I counted 79. Then I started to do more research and estimated that there were more than 160 Arabs on the Titanic. And I crashed into a few contemporary jokes, too. Like the obvious one that if the Captain of the Titanic had been an Arab, the world would have called the sinking an act of “terrorism.”

James Cameron could have included more of the Arab experience in his movie. But he did not. In fact, it seemed as if he went out of his way to erase the Arab presence. A good example is the scene where Titanic stars Leonardo DiCaprio and Kate Winslet come upon an Irish party deep in the hull of the ship. In my research, I learned that there was in fact an Arab hafli celebrating the engagement of a Lebanese couple on the Titanic.

But how would that Arab celebration have played into the love story Cameron was selling to Western audiences about two Irish immigrants who fell in love?

In the end, the entire experience reminded me yet again of how Arabs have failed so miserably to tell their own story to anyone besides themselves. Arabs on the Titanic? And no Arab writer thought it important enough to re-tell in a compelling drama to way the emotions of the West favorably towards Arab culture? The message is so obvious. Arabs are no different than any of the immigrants who came to America. We’re the same.

Try telling that to an American today.

Hollywood sways emotions of audiences favorably and unfavorably towards people, races and religions. Right now it’s very unfavorably against Arabs.

I bet, though, that if Arabs and Jews could one day overcome their mutual animosity and aggressive anger and produce a compelling movie that tells both their stories in a positive and moving way.

Well, I doubt Jews would want to make any film that would undermine the power of the movie Exodus, which defined for many in the West the Jewish narrative of Palestine to the detriment of Palestinians.
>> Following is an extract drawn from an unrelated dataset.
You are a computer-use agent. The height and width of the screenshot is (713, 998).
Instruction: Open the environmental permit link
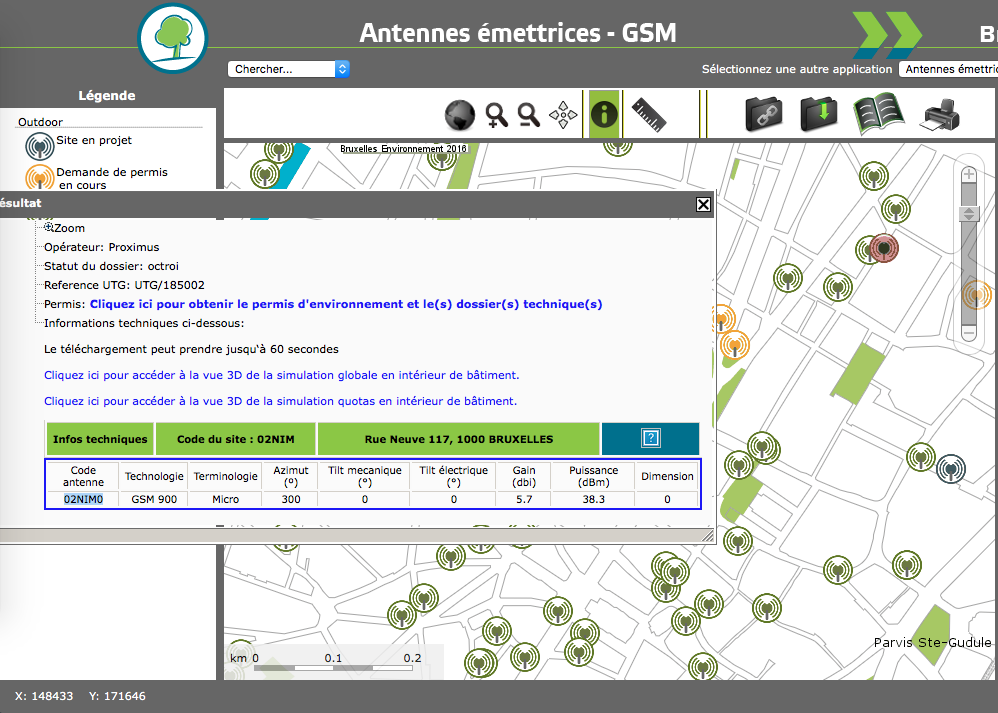pos(346,304)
So far no Arab has even come close to telling a compelling tale of the Palestinian experience, other than myself of course in my humorous memoir “I’m Glad I Look Like a Terrorist: Growing up Arab in America” (which I renamed after Sept. 11 “Ya Habibi: Growing Up Arab in America.)

Still, I’ll bet that when my dad sat down and shared a cigarette or a cup of coffee with Jewish passengers on the SS Sinaia, they didn’t just talk about the politics or the turmoil in Palestine. I bet they spoke about what they shared. They had to see in each other a mirror images.

Imagine to be Palestinian and Israelis and forced to share a boat together for 30 days, with nothing to do except stare at the expanse of the ocean and talk to each other. Maybe dream about collaborating on a movie about our mutual experiences together.

Well, in a way, Palestinians and Jews have been forced to share the same land. Although we don’t come together to sip coffee or talk about anything else besides the emotional conflict, politics and violence.

Palestinians and Israelis share so much, yet can’t we find the opportunity to speak to each other with civility, compassion and hope?

(Ray Hanania is a Palestinian American radio talk show host.)